El maggiore reflexionó.
– Un día, en Tessera, ese hombre recibió una llamada por el telefonino en el momento en que entraban en el despacho. Salió al pasillo a hablar, pero no cerró la puerta. Daba instrucciones al otro y le decía que tomara el Uno hasta San Marcuola, que lo llamara cuando desembarcara y que él iría a recogerlo.
– ¿Estaba seguro de que era San Marcuola? -preguntó Brunetti.
– Sí -Guarino miró a Brunetti y sonrió-. Me parece que ya es hora de que dejemos de andarnos con rodeos -se irguió en la silla y preguntó-: ¿Volvemos a empezar, Guido? -ante la señal de asentimiento de Brunetti, dijo-: Me llamo Filipo. -tendió la mano como si fuera una ofrenda de paz, y como tal decidió aceptarla Brunetti.
– ¿El nombre del muerto? -preguntó el comisario, implacable.

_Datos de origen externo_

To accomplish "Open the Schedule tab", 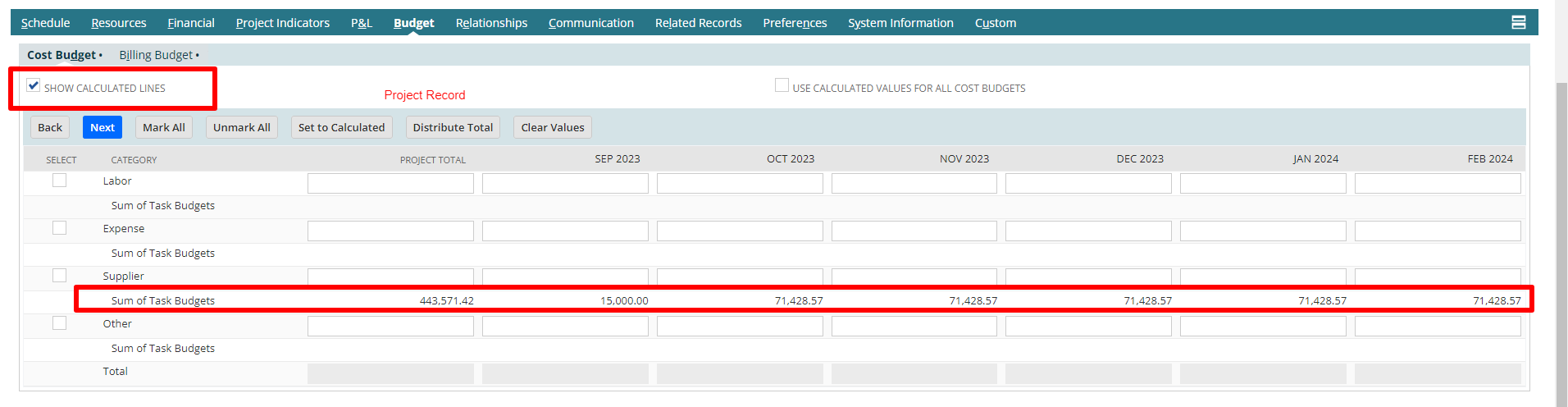I will pos(45,23).
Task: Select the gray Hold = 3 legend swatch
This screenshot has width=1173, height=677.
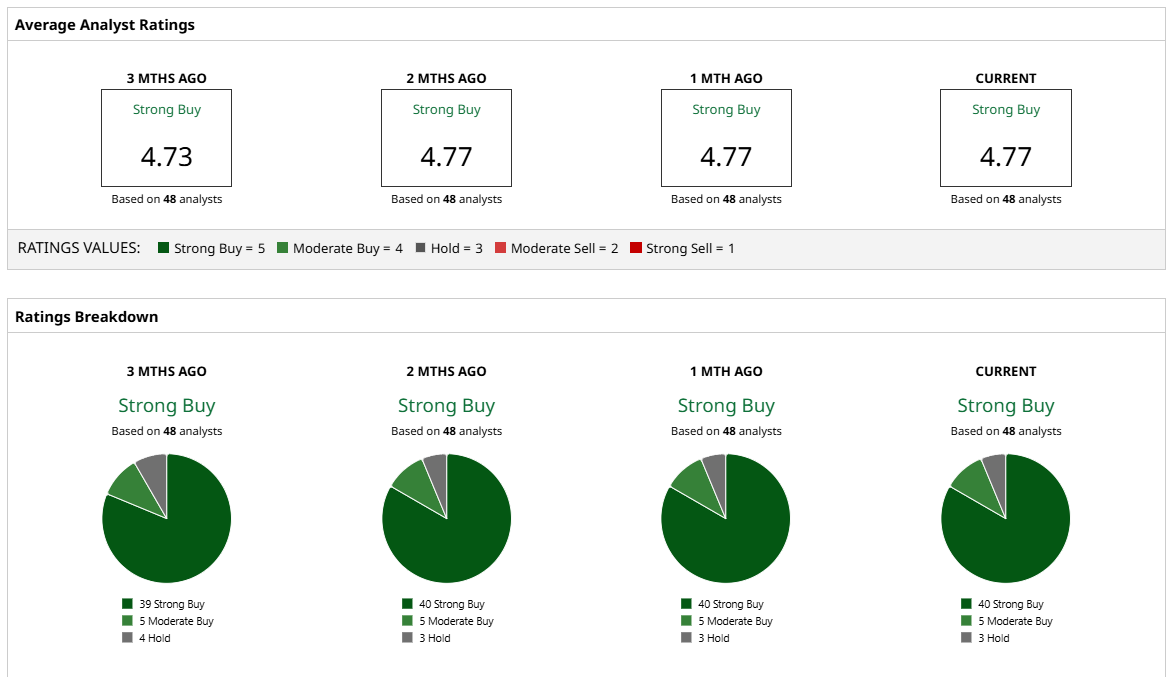Action: (x=420, y=248)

Guarino respondió sin vacilar.
– Ranzato. Stefano Ranzato.
Guarino explicó entonces con más detalle el declive de Ranzato de empresario a defraudador y a confidente de la policía. Y de confidente a cadáver. Cuando hubo terminado, Brunetti preguntó, como si el maggiore no se hubiera negado ya a responder a la pregunta:
– ¿Y qué transportaban los camiones?
Éste, se decía Brunetti, era el momento de la verdad. Guarino podía responder o no, y Brunetti sentía curiosidad por descubrir cuál sería su decisión.
– Él no llegó a saberlo -dijo Guarino y, al ver la expresión de Brunetti, agregó-: Por lo menos, eso me decía. No le informaban, y los conductores nunca decían nada. Recibía una llamada y enviaba los camiones a donde le indicaban. Albaranes y todo en orden. Decía que muchas veces las cosas parecían legales, transporte de una fábrica a un tren o de un almacén a Trieste o a Genova. Y decía que al principio para él aquello era… la salvación -Brunetti notó que se le resistía un poco esta palabra-. Porque nada quedaba reflejado en los libros.
A Brunetti le parecía que Guarino no tendría inconveniente en quedarse allí para siempre, hablando de los negocios del muerto.